The undersigned hereby grants to each such attorney-in-fact full power and
authority to do and perform each and every act and thing requisite, necessary or
proper to be done in the exercise of any of the rights and powers herein
granted, as fully to all intents and purposes as the undersigned might or could
do if personally present, with full power of substitution or revocation, hereby
ratifying and confirming all that such attorney-in-fact, or such attorney-in-
fact's substitute or substitutes, shall lawfully do or cause to be done by
virtue of this Power of Attorney and the rights and powers herein granted. The
undersigned acknowledges that the foregoing attorneys-in-fact, in serving in
such capacity at the request of the undersigned, are not assuming, nor is the
Company assuming, any of the undersigned's responsibilities to comply with
Section 16 of the Exchange Act or Rule 144 under the Securities Act.

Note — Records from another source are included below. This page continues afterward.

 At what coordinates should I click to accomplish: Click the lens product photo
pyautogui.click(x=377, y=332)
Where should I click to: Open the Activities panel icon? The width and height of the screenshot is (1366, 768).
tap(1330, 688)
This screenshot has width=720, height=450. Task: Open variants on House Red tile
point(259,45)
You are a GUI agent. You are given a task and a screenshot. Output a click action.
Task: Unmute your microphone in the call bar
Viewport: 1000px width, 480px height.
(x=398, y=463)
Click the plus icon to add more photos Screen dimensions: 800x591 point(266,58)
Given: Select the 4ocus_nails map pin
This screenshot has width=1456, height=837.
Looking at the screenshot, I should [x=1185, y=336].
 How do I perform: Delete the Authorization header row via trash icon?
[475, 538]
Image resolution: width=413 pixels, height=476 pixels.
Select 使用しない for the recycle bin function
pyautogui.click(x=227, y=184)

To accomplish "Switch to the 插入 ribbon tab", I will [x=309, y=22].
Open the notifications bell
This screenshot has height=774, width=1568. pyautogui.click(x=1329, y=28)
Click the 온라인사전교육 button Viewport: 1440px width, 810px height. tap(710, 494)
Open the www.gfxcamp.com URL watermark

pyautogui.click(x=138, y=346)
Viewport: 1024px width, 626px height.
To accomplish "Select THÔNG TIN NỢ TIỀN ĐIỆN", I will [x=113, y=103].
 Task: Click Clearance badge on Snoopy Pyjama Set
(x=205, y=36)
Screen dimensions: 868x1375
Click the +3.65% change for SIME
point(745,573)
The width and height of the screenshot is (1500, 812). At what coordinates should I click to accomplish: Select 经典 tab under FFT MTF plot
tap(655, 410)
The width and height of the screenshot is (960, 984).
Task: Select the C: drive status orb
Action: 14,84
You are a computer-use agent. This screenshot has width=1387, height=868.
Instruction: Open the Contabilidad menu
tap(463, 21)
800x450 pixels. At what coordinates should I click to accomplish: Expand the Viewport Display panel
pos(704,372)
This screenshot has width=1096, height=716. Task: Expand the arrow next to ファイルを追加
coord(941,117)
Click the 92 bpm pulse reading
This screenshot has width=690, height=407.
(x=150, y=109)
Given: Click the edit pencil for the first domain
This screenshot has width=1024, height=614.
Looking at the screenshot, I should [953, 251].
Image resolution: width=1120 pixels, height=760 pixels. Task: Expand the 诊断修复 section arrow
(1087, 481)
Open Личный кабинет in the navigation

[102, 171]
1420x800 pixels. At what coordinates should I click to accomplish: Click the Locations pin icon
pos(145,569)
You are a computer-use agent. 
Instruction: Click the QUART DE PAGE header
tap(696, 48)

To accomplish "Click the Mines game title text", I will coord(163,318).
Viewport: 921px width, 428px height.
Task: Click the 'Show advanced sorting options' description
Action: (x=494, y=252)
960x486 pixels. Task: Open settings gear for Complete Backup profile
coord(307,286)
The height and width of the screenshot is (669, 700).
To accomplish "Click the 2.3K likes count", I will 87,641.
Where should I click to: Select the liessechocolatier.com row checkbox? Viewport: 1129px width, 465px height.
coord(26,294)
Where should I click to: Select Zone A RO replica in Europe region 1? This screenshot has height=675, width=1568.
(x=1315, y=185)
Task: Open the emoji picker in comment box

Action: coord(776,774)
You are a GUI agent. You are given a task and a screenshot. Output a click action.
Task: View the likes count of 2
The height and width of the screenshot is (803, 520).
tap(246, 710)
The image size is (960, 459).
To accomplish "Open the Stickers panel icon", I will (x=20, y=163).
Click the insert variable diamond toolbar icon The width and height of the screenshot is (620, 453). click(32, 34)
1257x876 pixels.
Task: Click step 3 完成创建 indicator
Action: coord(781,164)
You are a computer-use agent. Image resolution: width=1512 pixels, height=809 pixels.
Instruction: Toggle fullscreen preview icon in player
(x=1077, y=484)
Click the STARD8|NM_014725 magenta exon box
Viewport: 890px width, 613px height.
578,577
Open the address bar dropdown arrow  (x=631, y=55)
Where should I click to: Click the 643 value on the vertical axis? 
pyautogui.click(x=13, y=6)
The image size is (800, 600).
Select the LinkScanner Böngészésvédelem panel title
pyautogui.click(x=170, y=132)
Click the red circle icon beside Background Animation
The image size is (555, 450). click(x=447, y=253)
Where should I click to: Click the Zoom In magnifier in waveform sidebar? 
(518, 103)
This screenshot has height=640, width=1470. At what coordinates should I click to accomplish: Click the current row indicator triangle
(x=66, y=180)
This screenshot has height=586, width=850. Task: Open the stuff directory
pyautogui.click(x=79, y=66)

This Power of Attorney shall be effective as of the date set forth below
and shall remain in full force and effect until the undersigned is no longer
required to file the Forms with respect to the undersigned's holdings of and
transactions in securities of the Company, unless earlier revoked by the
undersigned in a signed writing delivered to the foregoing attorneys-in-fact.
IN WITNESS WHEREOF, the undersigned has caused this Power of Attorney to be
executed as of this 5th day of April , 2018.